Half of Government Domains Set to Make Email Security Deadline


It’s been one year since DHS mandated agencies adopt the anti-spoofing email security tool.

Roughly half of all government email domains are on track to meet an Oct. 16 deadline to protect against phishing and impersonation scams, according to data from the email security firm ValiMail.

That’s up from just 4 percent of domains that had implemented the tool, known as DMARC, when the Homeland Security Department first ordered agencies to do so in October 2017.

Another 25 percent of email federal domains have set up DMARC but haven’t set it to the highest protection level, according to the ValiMail report.  

DMARC stands for Domain-based Message Authentication, Reporting and Conformance, an email protocol that verifies a sender’s email domain. If the domain says the sender is illegitimate, DMARC can send the email to the recipient’s spam folder or decline to deliver it entirely.

DMARC must be installed on both email services to work.

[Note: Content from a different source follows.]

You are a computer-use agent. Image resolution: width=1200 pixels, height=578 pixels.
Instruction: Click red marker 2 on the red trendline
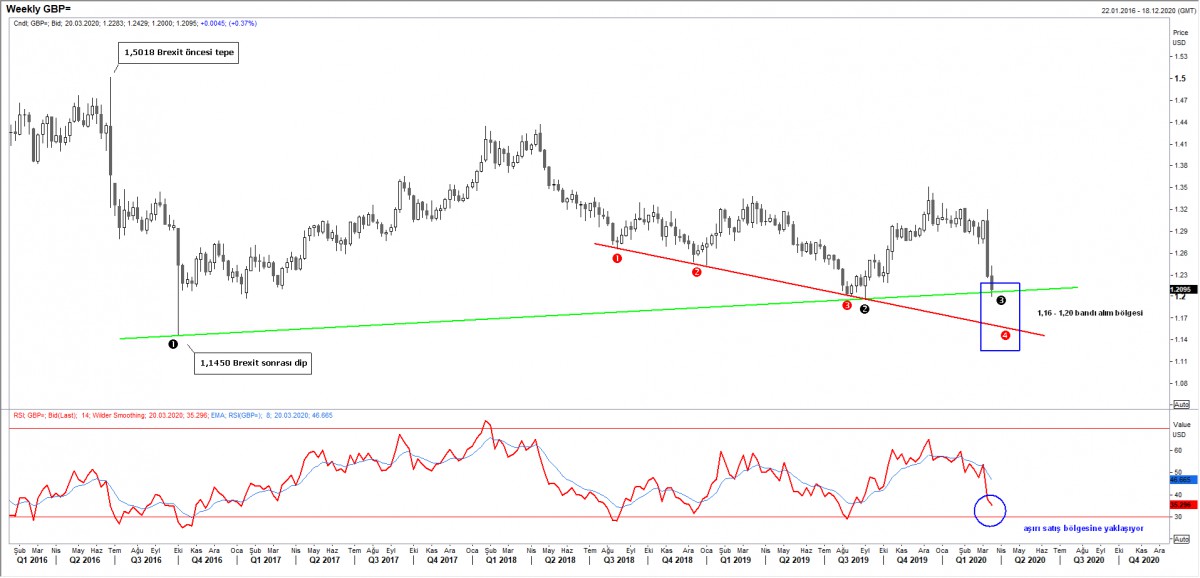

If it is, the tool will both prevent federal employees from opening phishing emails from spoofed accounts and prevent digital miscreants from spoofing federal domains to trick people into opening malicious emails.

More than 80 percent of commercial email inboxes are protected by DMARC because it’s standard among major providers including Google, Yahoo and Microsoft.

DMARC can also protect domains that are not used for email, preventing fraudsters from creating dummy email addresses using those domains. According to the ValiMail data, 63 percent of the federal domains that are now protected by DMARC are not used for email.

The company also found that more than 90 percent of military domains had no DMARC record at all. About half of those domains are included in the governmentwide figure.

The Defense Department isn’t bound by the Homeland Security Department’s DMARC directive but was ordered to install the tool wherever applicable by the most recent National Defense Authorization Act, an annual defense policy bill, passed in August.

Chief Information Officer Dana Deasy told Sen. Ron Wyden. D-Ore., in a July letter that he hoped to have DMARC up and running by the end of this year.

ValiMail’s business focuses on helping companies implement DMARC. The ValiMail study is based on public domain name system records of government domains.